This blog post explores constrained beam search, a powerful extension of traditional beam search for text generation that allows developers to enforce specific words or phrases in the output. This technique is especially useful in tasks like machine translation, where you may want to control formality or include domain-specific terms.
Why Constrained Beam Search is Challenging
Standard beam search generates text token by token, predicting the next token based on the current sequence. The difficulty with constraints arises because the model needs to know when and where to insert required tokens. For example, if you want the phrase "Sie" to appear in a German translation, the model must decide at which step to start that token, and it must ensure the entire constraint is met.
Moreover, handling multiple constraints—some mandatory, some optional—adds complexity. For instance, you might need to force two phrases in order, or allow the model to choose between alternative phrases.
Example 1: Forcing a Word
Consider translating "How old are you?" from English to German. The informal translation is "Wie alt bist du?", while the formal version is "Wie alt sind Sie?". With traditional beam search, the output is:
Output:
Wie alt bist du?
Using constrained beam search with force_words_ids=["Sie"], you can guide the generation to the formal version:
Output:
Wie alt sind Sie?
This is achieved by simply passing the force words to the generate() function:
outputs = model.generate(input_ids, force_words_ids=force_words_ids, num_beams=5)

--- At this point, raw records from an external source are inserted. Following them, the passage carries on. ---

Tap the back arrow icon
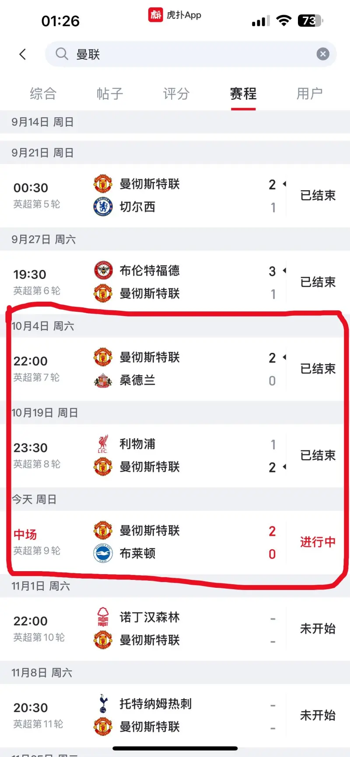The image size is (350, 757). pyautogui.click(x=23, y=54)
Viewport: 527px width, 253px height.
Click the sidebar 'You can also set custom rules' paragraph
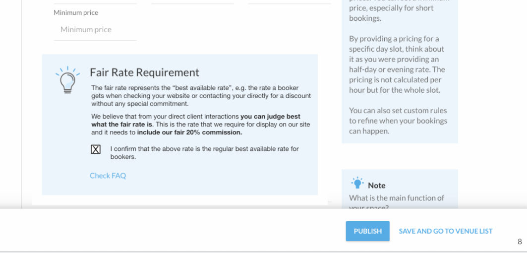tap(398, 121)
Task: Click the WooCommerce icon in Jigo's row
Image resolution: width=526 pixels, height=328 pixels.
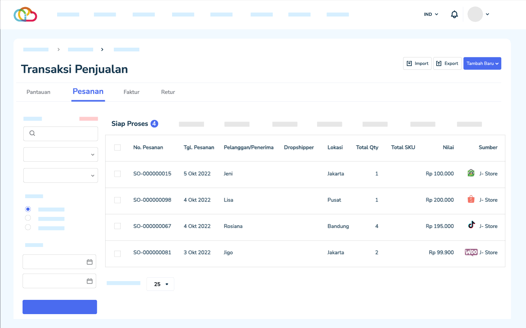Action: [x=471, y=252]
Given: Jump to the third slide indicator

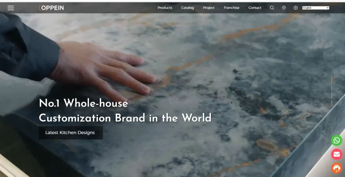Looking at the screenshot, I should point(332,96).
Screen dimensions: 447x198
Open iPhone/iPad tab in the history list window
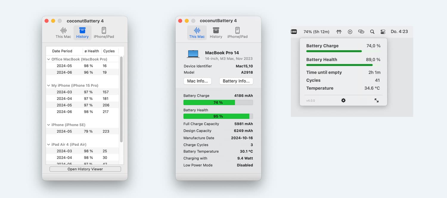(x=104, y=33)
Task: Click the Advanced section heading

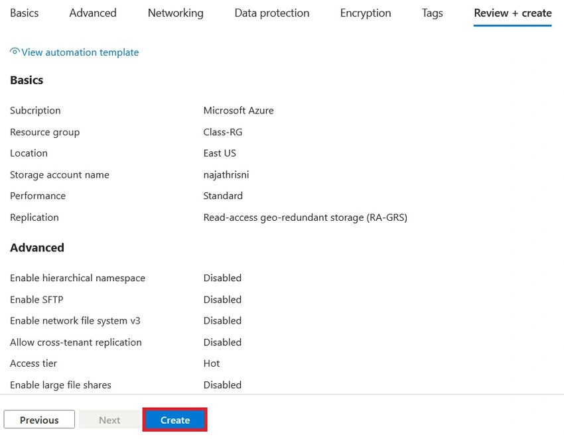Action: pyautogui.click(x=37, y=248)
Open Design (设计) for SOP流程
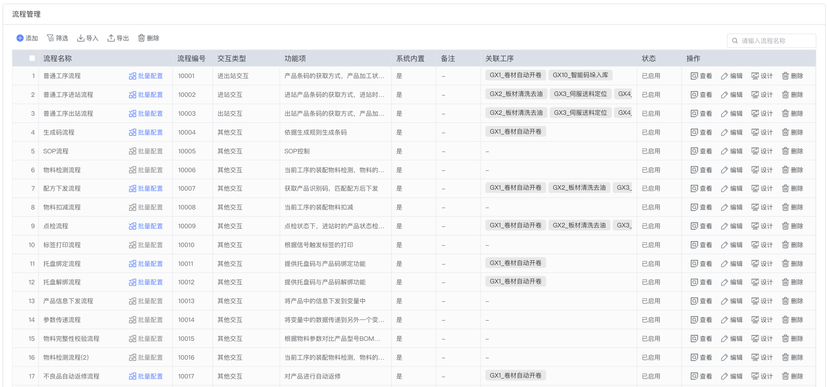The image size is (827, 387). pyautogui.click(x=762, y=152)
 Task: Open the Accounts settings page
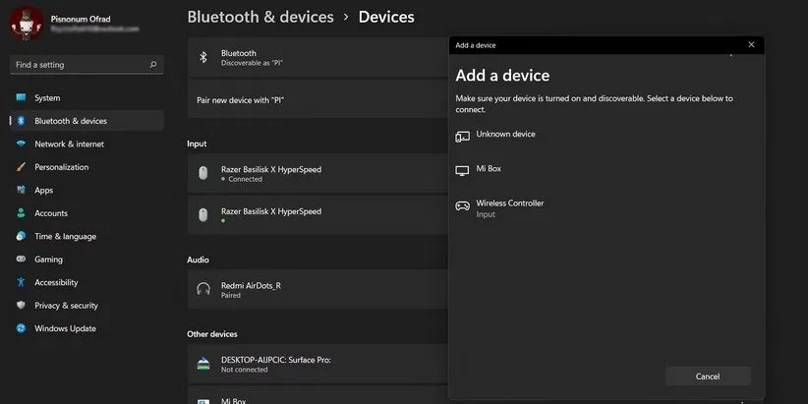51,213
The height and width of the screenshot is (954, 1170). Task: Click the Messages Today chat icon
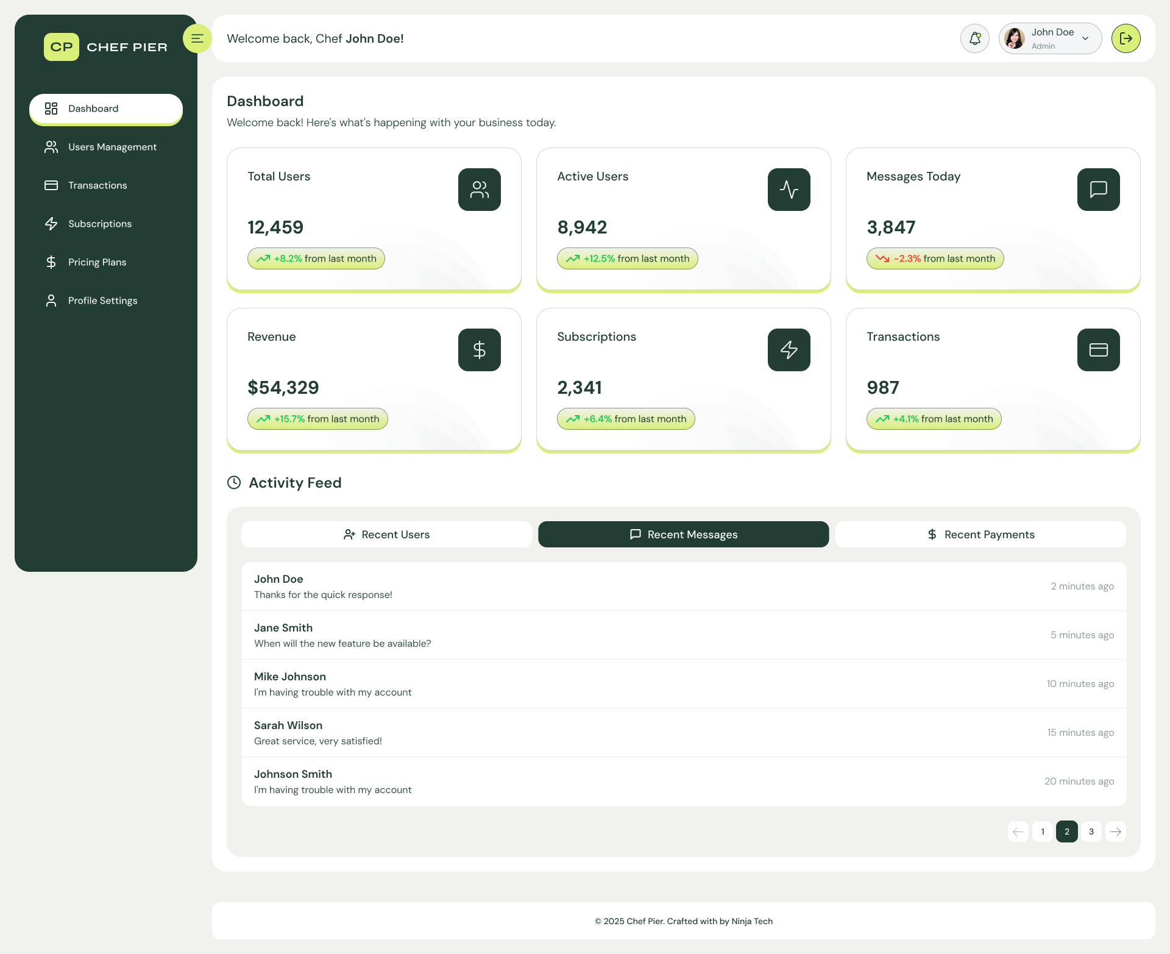point(1098,190)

Example 2: Disjunctive Constraints
Constrained beam search also supports disjunctive constraints—allowing the model to choose between multiple options. For example, you might require the output to contain either "du" or "Sie". By specifying a list of lists of token IDs, the model will ensure at least one of the sets appear.
Under the Hood: How It Works
The implementation uses a bank system to track constraint progress. During beam search, each hypothesis maintains a set of partially satisfied constraints. Beams that have advanced further in fulfilling the constraints are kept in higher-priority banks. This ensures that constraints are satisfied as early as possible without sacrificing output quality.
Custom Constraints
Beyond simple word forcing, the Constraint class allows for custom logic. You can create constraints that must appear in order, or that must be fulfilled by a certain generation step.
Conclusion
Constrained beam search is a versatile tool for controlling text generation. It enables you to inject prior knowledge directly into the decoding process, eliminating the need for post-hoc filtering. Whether you need to force specific words, handle optional phrases, or implement complex logical conditions, this feature expands the capabilities of Hugging Face Transformers for practical applications.